=== Begin Enclosure ===
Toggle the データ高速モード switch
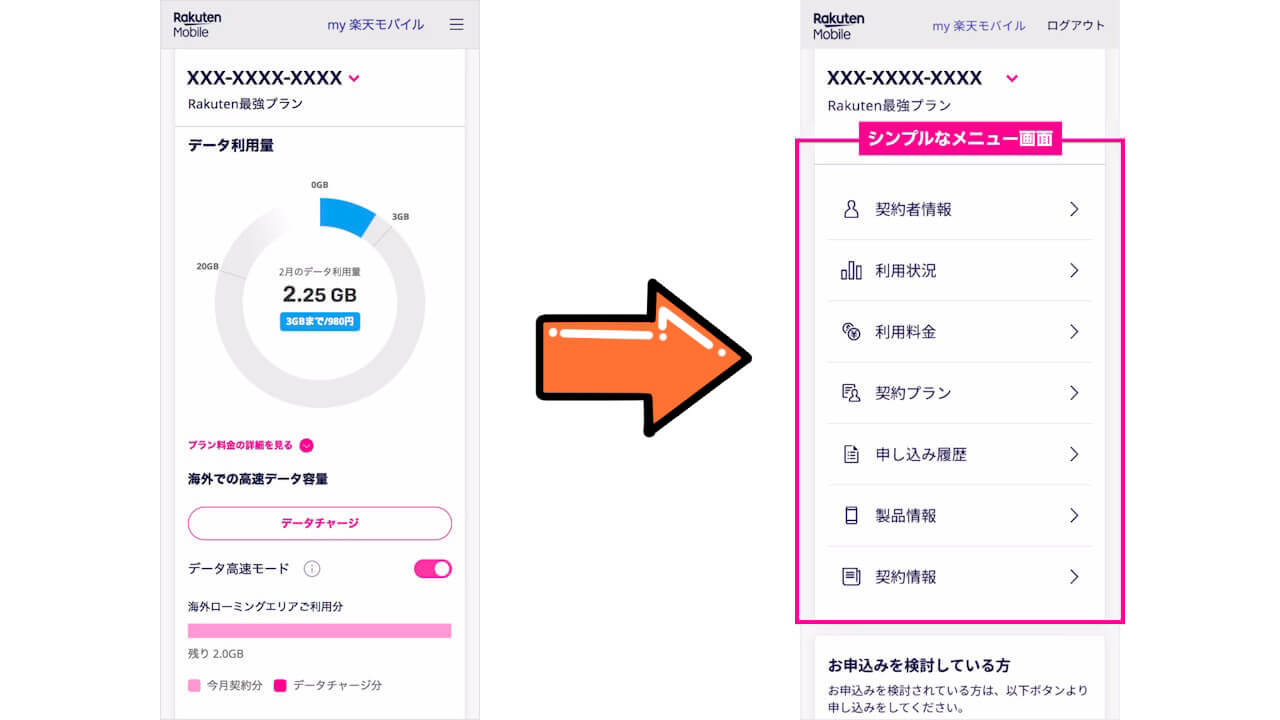pyautogui.click(x=433, y=569)
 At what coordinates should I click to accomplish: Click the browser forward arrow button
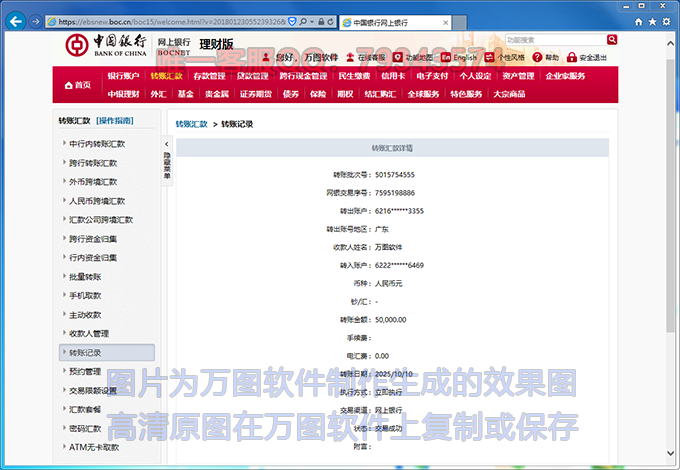point(36,21)
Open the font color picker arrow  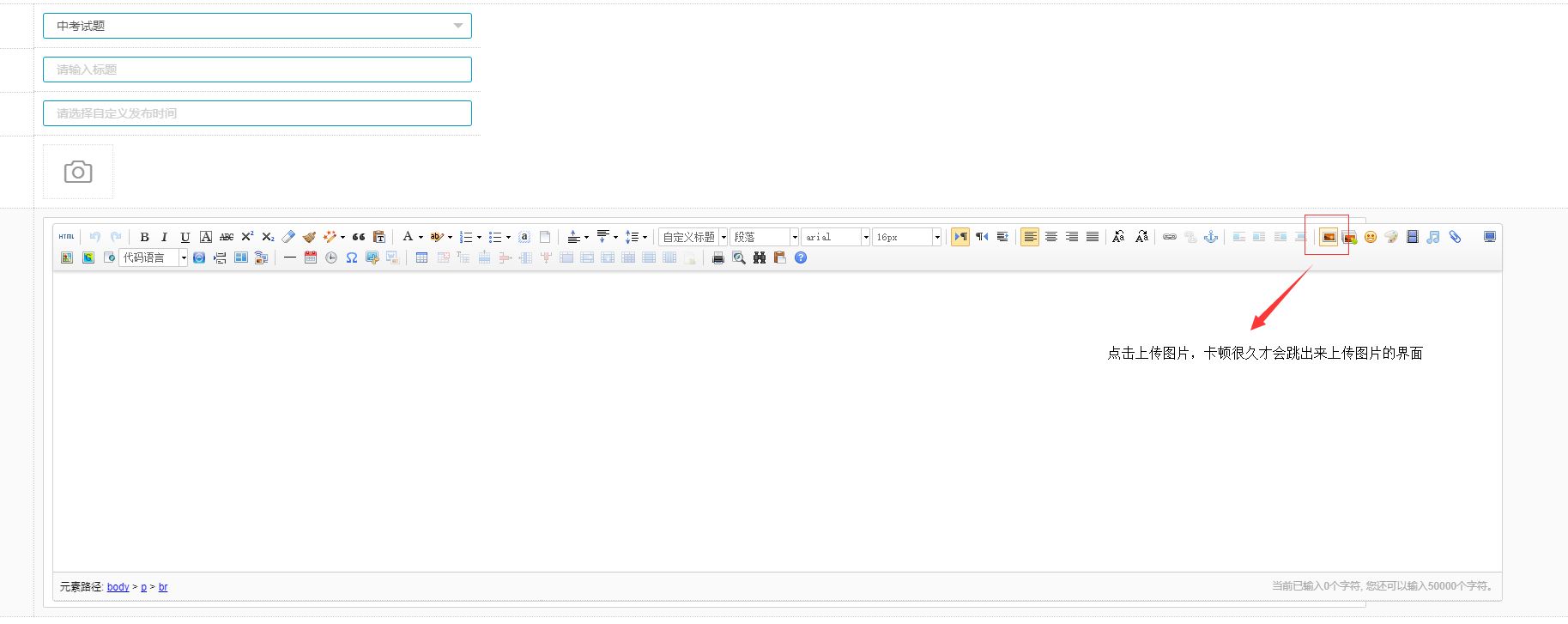[x=421, y=237]
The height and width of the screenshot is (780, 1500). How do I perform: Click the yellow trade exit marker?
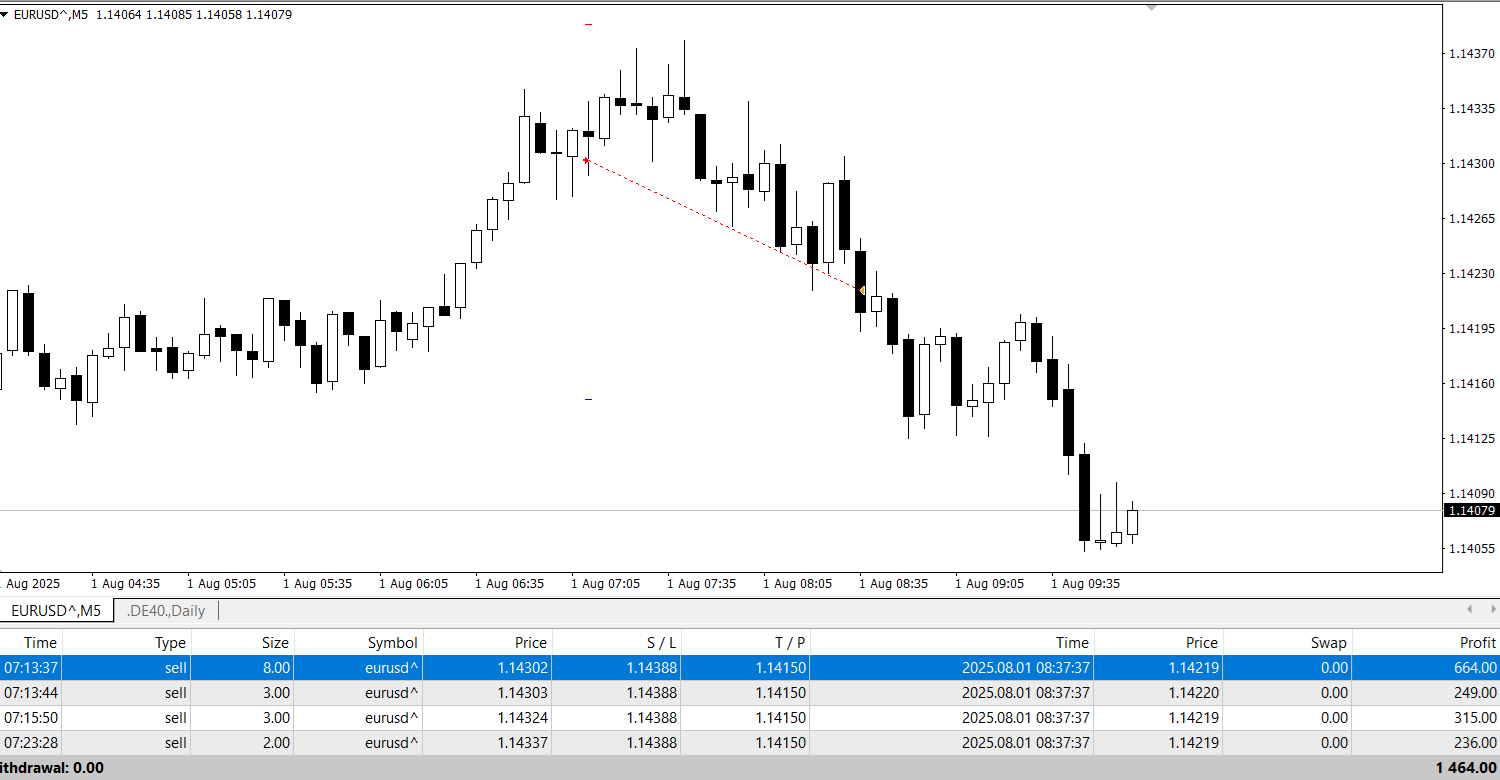[x=862, y=290]
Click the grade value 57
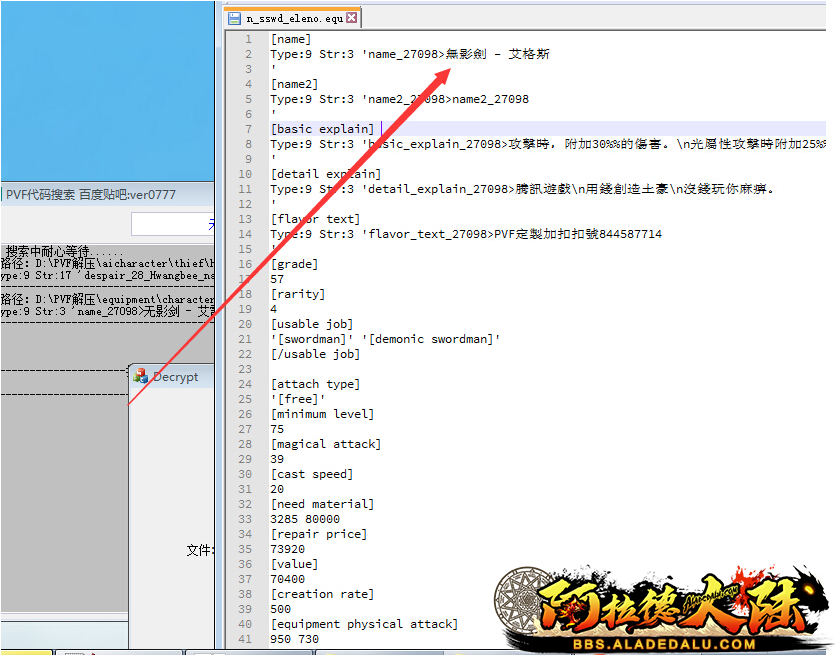 coord(278,279)
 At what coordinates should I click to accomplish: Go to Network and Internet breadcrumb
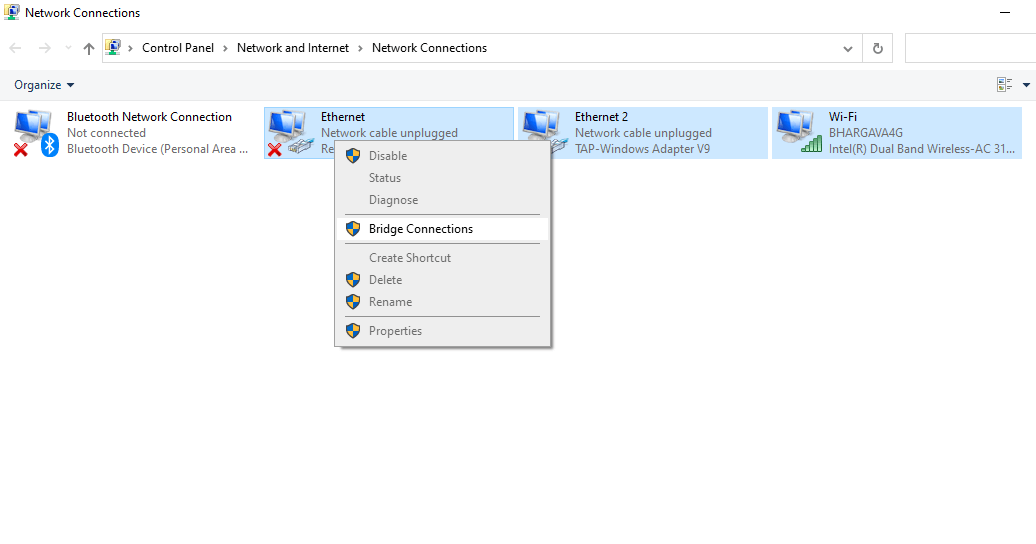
=== End Enclosure ===
# [WORK REQUEST]
Word for word, restate only the lines from the one bearing "The height and" through the final line of the listing, inclusive, with no pictures.

# [RESPONSE AREA]
The height and width of the screenshot is (780, 1500). How do I perform: Click the yellow trade exit marker?
[x=862, y=290]
Click the grade value 57
 coord(278,279)
 At what coordinates should I click to accomplish: Go to Network and Internet breadcrumb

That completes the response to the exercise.